# Problem to solve
Only the lines from the top of the listing below through the line containing "Ousen, Camilla, Vig (143, 1726)" should be output, exactly and with no pictures.

# Source records
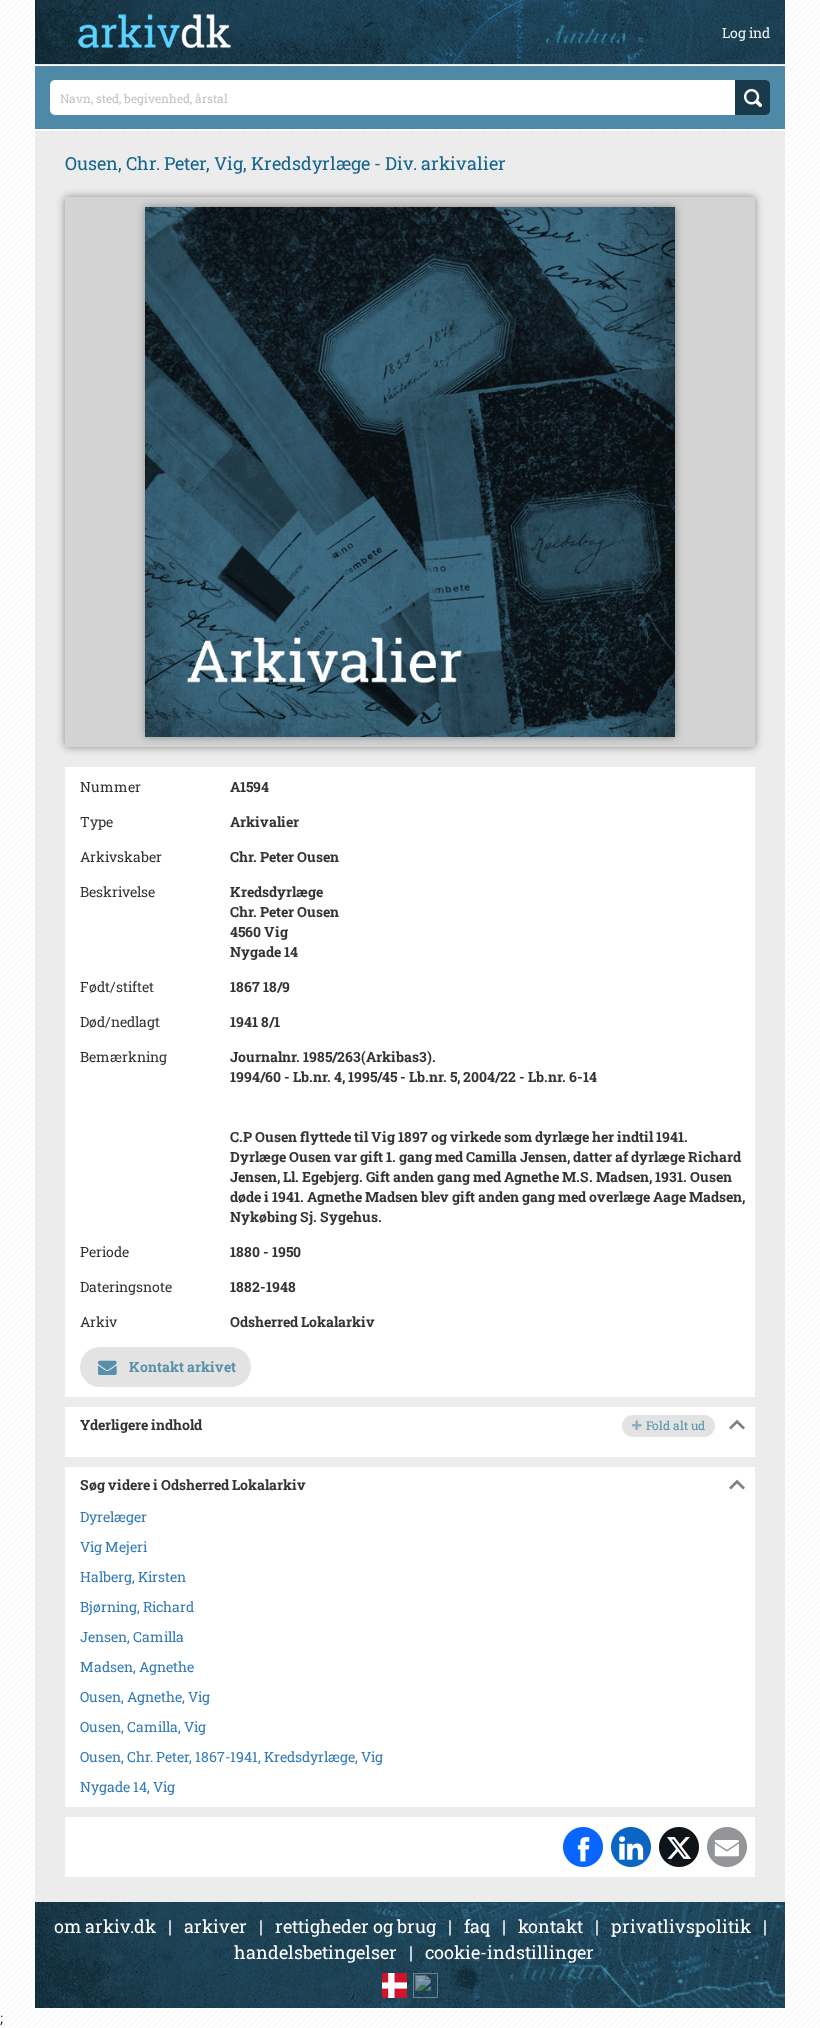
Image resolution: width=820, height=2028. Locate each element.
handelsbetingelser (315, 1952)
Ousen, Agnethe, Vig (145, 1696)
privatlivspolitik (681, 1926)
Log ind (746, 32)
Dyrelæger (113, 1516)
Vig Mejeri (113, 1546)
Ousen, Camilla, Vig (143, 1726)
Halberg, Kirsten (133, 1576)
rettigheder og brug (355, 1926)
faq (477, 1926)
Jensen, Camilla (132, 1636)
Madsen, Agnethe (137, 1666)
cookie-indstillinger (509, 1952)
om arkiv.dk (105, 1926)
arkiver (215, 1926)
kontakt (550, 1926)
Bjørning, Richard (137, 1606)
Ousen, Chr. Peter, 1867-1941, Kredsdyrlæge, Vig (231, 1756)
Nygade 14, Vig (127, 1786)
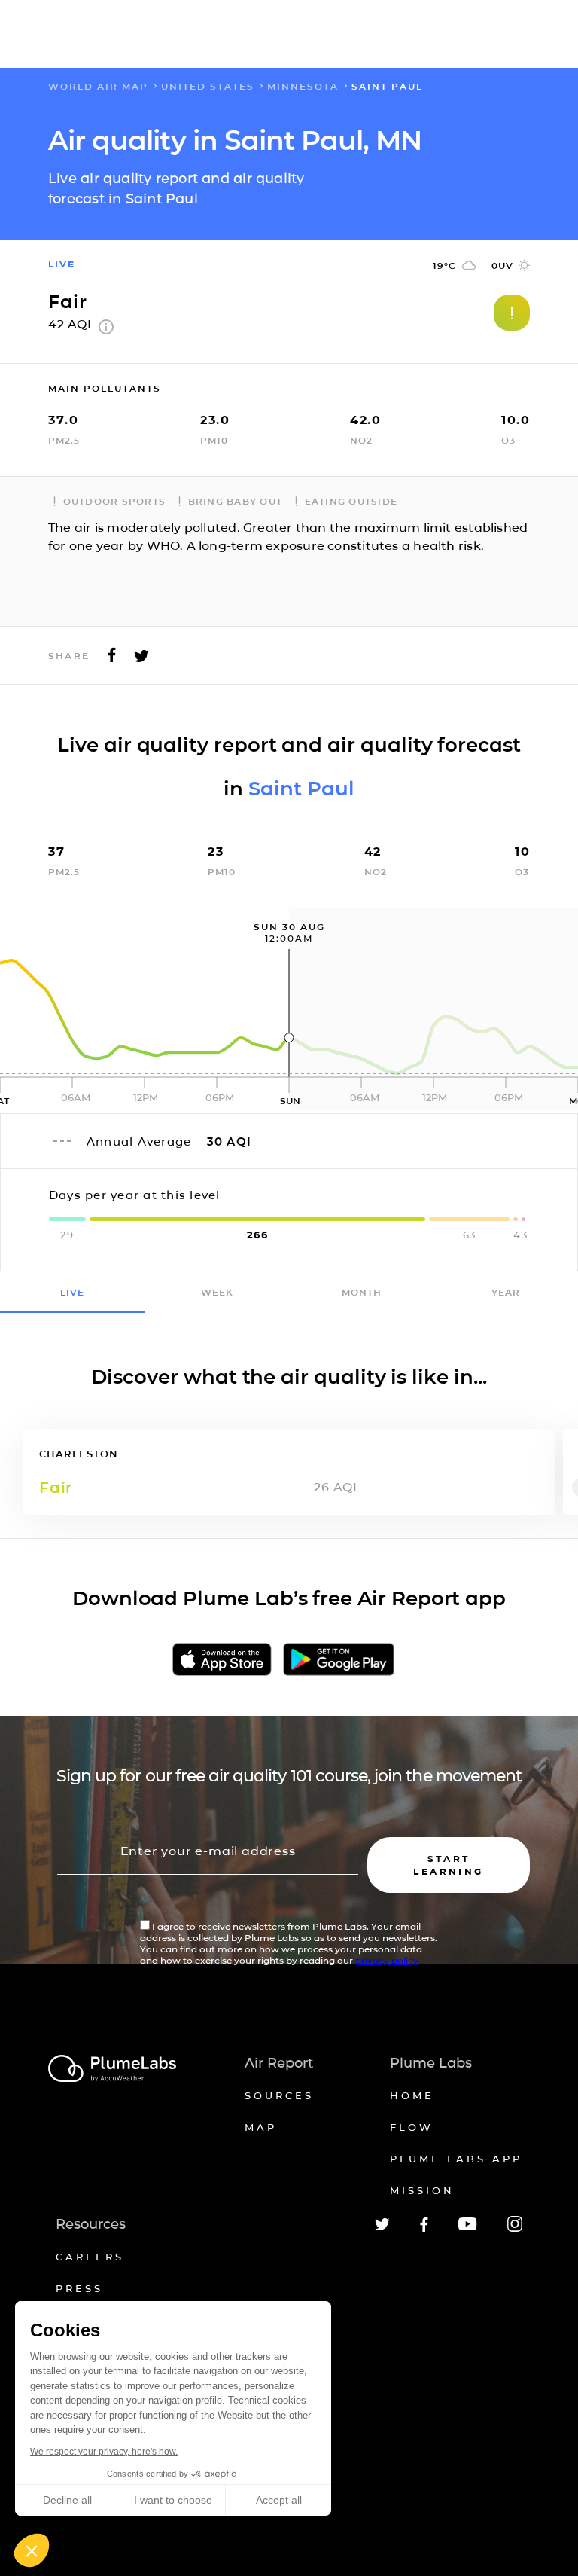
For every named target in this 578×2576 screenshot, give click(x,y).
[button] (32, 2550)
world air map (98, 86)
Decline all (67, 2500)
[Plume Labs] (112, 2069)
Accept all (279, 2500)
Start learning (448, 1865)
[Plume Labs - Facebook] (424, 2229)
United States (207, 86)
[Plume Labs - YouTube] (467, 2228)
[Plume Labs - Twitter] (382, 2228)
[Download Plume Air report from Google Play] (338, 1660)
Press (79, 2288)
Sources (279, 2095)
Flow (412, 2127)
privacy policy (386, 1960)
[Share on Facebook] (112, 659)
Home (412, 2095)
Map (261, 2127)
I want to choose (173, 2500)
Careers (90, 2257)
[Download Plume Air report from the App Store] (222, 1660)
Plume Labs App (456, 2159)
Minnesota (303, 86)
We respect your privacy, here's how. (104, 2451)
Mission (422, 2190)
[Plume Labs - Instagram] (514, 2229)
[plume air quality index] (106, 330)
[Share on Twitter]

# Result of the exercise
Image resolution: width=820, height=2028. Locate each element.
handelsbetingelser (315, 1952)
Ousen, Agnethe, Vig (145, 1696)
privatlivspolitik (681, 1926)
Log ind (746, 32)
Dyrelæger (113, 1516)
Vig Mejeri (113, 1546)
Ousen, Camilla, Vig (143, 1726)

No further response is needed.